Evaluate the L2 loss function (i.e (target_values - predict(q, c)) ** 2) using the current values of the parameters being trained.

Parameters
  • charge_parameters – A vector with shape=(n_bcc_charges + n_vsite_charges, 1) and units of [e] that contains the current values of both the BCC and virtual site charge increment parameters being trained.

    The ordering of the parameters should match the order used to generate the atom_charge_design_matrix.

  • vsite_coordinate_parameters – A flat vector with shape=(n_bcc_charges + n_vsite_charges, 1) that contains the current values of both the virtual site coordinate parameters being trained.

    All distances should be in units of [A] and all angles in units of degrees.

    The ordering of the parameters should match the order used to generate the vsite_coord_assignment_matrix.

Return type

The L2 loss function.

predict(charge_parameters: Union[ndarray, torch.Tensor], vsite_coordinate_parameters: Optional[Union[ndarray, torch.Tensor]])

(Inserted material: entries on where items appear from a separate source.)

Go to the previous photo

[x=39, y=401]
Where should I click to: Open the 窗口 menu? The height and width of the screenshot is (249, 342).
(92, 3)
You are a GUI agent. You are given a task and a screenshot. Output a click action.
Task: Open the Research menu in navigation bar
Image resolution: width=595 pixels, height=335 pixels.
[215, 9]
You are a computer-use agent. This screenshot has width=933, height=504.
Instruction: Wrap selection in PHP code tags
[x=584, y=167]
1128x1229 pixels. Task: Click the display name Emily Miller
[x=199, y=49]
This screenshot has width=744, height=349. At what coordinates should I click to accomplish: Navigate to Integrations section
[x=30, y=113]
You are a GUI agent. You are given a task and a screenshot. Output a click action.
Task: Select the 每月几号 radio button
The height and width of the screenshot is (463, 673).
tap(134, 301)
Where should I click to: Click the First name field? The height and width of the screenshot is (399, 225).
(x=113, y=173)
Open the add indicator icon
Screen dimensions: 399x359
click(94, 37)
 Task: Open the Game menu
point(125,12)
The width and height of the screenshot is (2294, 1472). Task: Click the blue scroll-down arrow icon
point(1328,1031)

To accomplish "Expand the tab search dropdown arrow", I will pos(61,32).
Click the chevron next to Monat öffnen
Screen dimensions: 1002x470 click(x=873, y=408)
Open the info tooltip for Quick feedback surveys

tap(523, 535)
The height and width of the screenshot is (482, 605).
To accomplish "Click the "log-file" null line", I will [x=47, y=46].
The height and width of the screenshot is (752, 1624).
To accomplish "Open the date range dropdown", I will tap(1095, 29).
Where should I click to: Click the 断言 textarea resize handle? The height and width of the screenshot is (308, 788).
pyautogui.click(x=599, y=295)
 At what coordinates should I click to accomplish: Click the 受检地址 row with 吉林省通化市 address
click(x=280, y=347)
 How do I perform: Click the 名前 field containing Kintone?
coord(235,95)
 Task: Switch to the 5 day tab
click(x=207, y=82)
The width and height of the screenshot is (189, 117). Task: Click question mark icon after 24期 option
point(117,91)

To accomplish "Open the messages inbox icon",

Predict the value of the electrostatic property of interest using the current values of the parameter.

Parameters
  • charge_parameters – A vector with shape=(n_bcc_charges + n_vsite_charges, 1) and units of [e] that contains the current values of both the BCC and virtual site charge increment parameters being trained.

    The ordering of the parameters should match the order used to generate the atom_charge_design_matrix.

  • vsite_coordinate_parameters – A flat vector with shape=(n_bcc_charges + n_vsite_charges, 1) that contains the current values of both the virtual site coordinate parameters being trained.

    All distances should be in units of [A] and all angles in units of degrees.

    The ordering of the parameters should match the order used to generate the vsite_coord_assignment_matrix.

Returns

  • The predicted value of the electrostatic property represented by this term

  • with the same units and shape as reference_values.

to_backend(backend: Literal['numpy', 'torch'])

Converts the tensors associated with this term to a particular backend.

Parameters

backend – The backend to convert the tensors to.